Ho iniziato questo breve libro senza sapere nulla dal suo autore, godendomi la rievocazione viva e plastica di un mondo umile ed autentico, quello della campagna del Monferrato negli anni dal ’40 al ’60.
Bianchi parla di cose umili e semplici: la vigna, il pane, il vino, il Natale, la gastronomia, le rare feste, i detti. Il tutto compone una saggezza e una sapienza semplici quanto profonde, sedimentate nel corso di generazioni succedutesi senza lasciare alcuna traccia se non, appunto, questa sapienza e saggezza collettive.
Non è per nulla una operazione nostalgica, ma piuttosto di verità, tanto più giustificata e preziosa in quanto legata a un mondo che oramai si è perso, almeno nella dimensione in cui l’ha conosciuto lo scrittore.
Al servizio di tutto ciò Bianchi mette la sua sincera, profonda e meditata partecipazione per il mondo degli umili, e lo fa in modo autentico ed essenziale.

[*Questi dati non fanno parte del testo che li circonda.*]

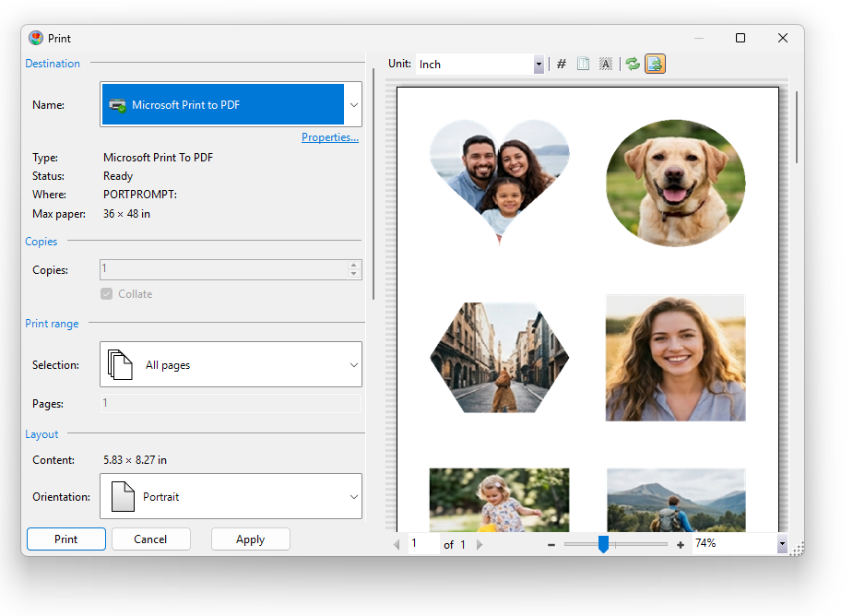This screenshot has width=853, height=616.
Task: Zoom in using the plus control
Action: [680, 543]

Per esempio: “fortunatamente ogni tanto un soffio di gratuità ci riporta il gusto e il sapore di una sapienza contadina che sapeva essere creativa e generosa per fare anche della propria ristrettezza un’occasione festosa di condivisione, perché da sempre i poveri sono quelli che sanno donare con gioia”.
Dopo di che ho scoperto che Enzo Bianchi e una figura forse unica: un grande uomo di fede, di testimonianza e di meditazione, capace di parlare anche a quelli che, come me, non credono.
Davvero un bel libro, che probabilmente solo uno con il retroterra del suo autore –sto ben alla larga dalla parola “background”, qui ridicola – avrebbe potuto scrivere.